◆ DOCUMENT TEXT:
[start]
Because all of these values are close together, the model generalizes fairly well.
These show that the model explains (roughly) 30% - 40% of the variability in wine quality.

### Feature Selection: 

Features (updated ranking):
* fixed acidity
* alcohol
* sulphates
* volatile acidity
* density
* total sulfur dioxide
* chlorides
* free sulfur dioxide
* pH

## Evaluate Models ##
---
**Using WineQualityRegression.scala**

### Linear Regression 

| Metric | In-Sample (Full) | Train-Test Split (80/20) | 5-Fold Cross-Validation (Avg) |
| :--- | :--- | :--- | :--- |
| **$R^2$** | 0.352067 | 0.352067 | 0.3381522 |
| **Adj. $R^2$** | 0.347987 | 0.347987 | 0.270089 |
| **RMSE** | 0.649844 | 0.649844 | 0.655629 |
| **MAPE** | 9.29% | 9.29% | 9.39% |

Linear Regression (LR) creates a baseline model that links wine chemistry to quality, but its moderate R² suggests that the relationship is only partially captured by a linear type structure. Also, some predictors add little explanatory value, motivating the use of regularization and feature-selection methods (Ridge, Lasso, and Stepwise) to test whether a simpler or more stable model can perform as well or even better.
The R² indicates that approximately 35% of the variation in wine quality is explained by the measured chemical properties. 35% is a meaningful relationship, but it also means that wine quality is definitely influenced by other unmeasured factors.
Five-fold cross-validation had similar performance across folds, meaning the model generalizes fairly well and is not severely overfit.

### Ridge Regression 

| Model  | R²  | RMSE |
| ------ | --- | ---- |
| Linear | 0.352067 | 0.649844  |
| Ridge  | 0.351946 | 0.649905  |

With Ridge Regression (RR) we test for overfitting risk and regularization. Our results show that RR produced comparable performance to LR, suggesting limited multicollinearity impact.
[end]
◆ LISTED ENTRIES:
[start]
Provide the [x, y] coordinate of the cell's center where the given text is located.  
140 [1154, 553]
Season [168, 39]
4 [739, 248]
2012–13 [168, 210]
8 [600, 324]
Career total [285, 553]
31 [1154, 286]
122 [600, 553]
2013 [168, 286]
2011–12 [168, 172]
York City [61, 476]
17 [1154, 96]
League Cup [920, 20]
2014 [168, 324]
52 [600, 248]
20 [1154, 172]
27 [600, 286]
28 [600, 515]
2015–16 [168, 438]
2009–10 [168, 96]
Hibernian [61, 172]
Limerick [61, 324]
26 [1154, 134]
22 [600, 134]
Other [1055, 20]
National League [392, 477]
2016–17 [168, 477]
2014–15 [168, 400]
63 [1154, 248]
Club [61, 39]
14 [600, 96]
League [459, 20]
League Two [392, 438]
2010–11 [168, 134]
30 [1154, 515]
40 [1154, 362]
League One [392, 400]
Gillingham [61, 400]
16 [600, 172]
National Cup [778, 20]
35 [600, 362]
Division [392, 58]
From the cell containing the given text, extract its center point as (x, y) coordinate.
[end]
◆ TO BE DONE:
**a)** Name the metrics that appear as rows in the Linear Regression table of the wine quality write-up.
**b)** Reproduce the wine quality write-up word for word, starting at "Five-fold cross-validation had" and ending at "limited multicollinearity impact.".

◆ RESPONSES TO THE EXERCISE:
**a)** R², Adj. R², RMSE, MAPE

**b)**
Five-fold cross-validation had similar performance across folds, meaning the model generalizes fairly well and is not severely overfit.

### Ridge Regression 

| Model  | R²  | RMSE |
| ------ | --- | ---- |
| Linear | 0.352067 | 0.649844  |
| Ridge  | 0.351946 | 0.649905  |

With Ridge Regression (RR) we test for overfitting risk and regularization. Our results show that RR produced comparable performance to LR, suggesting limited multicollinearity impact.